L’instrument de guerre que la Révolution légua à son tour à Bonaparte était donc amélioré et ne demandait plus, pour acquérir une forme définitive qui le rende pleinement efficace, que quelques retouches.

Les leçons tactiques apprises sur le terrain permirent aussi de réduire les pertes. Celles-ci, quant à leur nombre, sont l’objet de controverse. 400 000, 800 000, un million ? Depuis les estimations très exagérées de Taine, les historiens ne cessent de disputer. Ils n’ont pas toujours su remarquer que perte ne signifiait pas mort et que beaucoup de disparus n’étaient que des prisonniers qui revinrent parfois fort tardivement dans leur ville ou leur village. Il est parfois aussi bien difficile de savoir ce que sont devenus les milliers d’hommes envoyés dans les hôpitaux de l’arrière ; les moins touchés s’efforçaient, par tous les moyens, de s’échapper des locaux où l’on entassait, sans grand souci d’hygiène, une foule considérable d’hommes.

Les estimations les plus récentes tournent autour du chiffre de 400 000 tués ou disparus.
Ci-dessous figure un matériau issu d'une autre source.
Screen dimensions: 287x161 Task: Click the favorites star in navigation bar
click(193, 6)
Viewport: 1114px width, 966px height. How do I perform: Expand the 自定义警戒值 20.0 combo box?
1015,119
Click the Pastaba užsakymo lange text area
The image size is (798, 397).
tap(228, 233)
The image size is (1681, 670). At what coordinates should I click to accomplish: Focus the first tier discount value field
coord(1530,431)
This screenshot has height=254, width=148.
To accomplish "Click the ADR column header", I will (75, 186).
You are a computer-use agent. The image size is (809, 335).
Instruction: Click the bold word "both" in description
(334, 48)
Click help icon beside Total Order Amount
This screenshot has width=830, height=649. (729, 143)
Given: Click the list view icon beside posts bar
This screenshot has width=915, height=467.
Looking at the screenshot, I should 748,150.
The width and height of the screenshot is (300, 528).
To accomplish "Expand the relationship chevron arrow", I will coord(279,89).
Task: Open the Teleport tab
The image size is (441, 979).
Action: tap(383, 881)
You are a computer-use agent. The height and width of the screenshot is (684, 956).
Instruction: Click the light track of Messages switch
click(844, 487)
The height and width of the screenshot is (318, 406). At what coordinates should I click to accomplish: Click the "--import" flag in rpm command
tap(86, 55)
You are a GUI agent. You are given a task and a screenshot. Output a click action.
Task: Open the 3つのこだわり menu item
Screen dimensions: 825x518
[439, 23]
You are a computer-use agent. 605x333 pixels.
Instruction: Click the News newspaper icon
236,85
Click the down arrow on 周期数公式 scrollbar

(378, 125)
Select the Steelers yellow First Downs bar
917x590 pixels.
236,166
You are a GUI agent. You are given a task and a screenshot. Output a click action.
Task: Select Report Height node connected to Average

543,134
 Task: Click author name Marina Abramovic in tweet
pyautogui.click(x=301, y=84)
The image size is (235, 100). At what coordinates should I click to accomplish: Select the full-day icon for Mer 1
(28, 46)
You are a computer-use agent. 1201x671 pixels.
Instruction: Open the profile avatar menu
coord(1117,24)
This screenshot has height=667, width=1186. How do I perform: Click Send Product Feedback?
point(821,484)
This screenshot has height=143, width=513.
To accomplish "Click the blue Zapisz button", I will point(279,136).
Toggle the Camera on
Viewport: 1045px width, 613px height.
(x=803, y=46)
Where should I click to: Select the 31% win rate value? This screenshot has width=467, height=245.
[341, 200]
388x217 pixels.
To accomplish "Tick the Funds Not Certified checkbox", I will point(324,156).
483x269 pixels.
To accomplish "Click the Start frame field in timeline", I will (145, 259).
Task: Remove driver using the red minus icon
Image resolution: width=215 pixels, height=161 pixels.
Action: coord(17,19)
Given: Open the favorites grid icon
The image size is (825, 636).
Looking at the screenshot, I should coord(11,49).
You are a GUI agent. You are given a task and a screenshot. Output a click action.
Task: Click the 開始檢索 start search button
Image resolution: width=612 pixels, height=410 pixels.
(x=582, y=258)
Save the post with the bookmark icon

Les chercheurs qui les donnent distinguent aussi entre les périodes : celle qui va de l’été à l’hiver de 1793 a été très meurtrière ; l’une des causes de cette hécatombe est l’incapacité de certains des généraux choisis pour leur sans-culottisme ou l’inexpérience des capitaines qui avaient été élus par leurs hommes lors de la levée des 300 000 hommes et lors de la réquisition. Les choses changèrent avec les contrôles répétés et l’épuration entreprise par le gouvernement révolutionnaire au printemps de 1794. Une autre période meurtrière a été celle de la fin du Directoire, où, la patrie étant de nouveau en danger, la loi de conscription amena vers les lieux des combats une masse d’hommes sans entraînement ni éducation militaires.

J.-P. B.

Révolution française (musique de la)

On désigne précisément par cette expression les hymnes (à une ou plusieurs voix), les symphonies, les ouvertures, les marches militaires et les pas de manœuvre avec orchestre d’harmonie ou orchestre symphonique qui, pendant dix ans (1790-1800), constituèrent l’illustration sonore des fêtes civiques.


Longtemps avant qu’elles n’apparussent, ces dernières étaient tenues dans leur principe même pour un moyen d’éducation collective efficace et rapide, le seul capable d’inculquer un nouvel esprit à la fois aux anciennes et aux nouvelles générations. Ainsi Jean-Jacques Rousseau*, dans sa fameuse Lettre à d’Alembert sur les spectacles, avait fait l’éloge des fêtes pratiquées par la Grèce et la Rome antiques. On peut dire que ce texte a servi de programme — appliqué presque point par point — aux fêtes civiques de la Révolution française.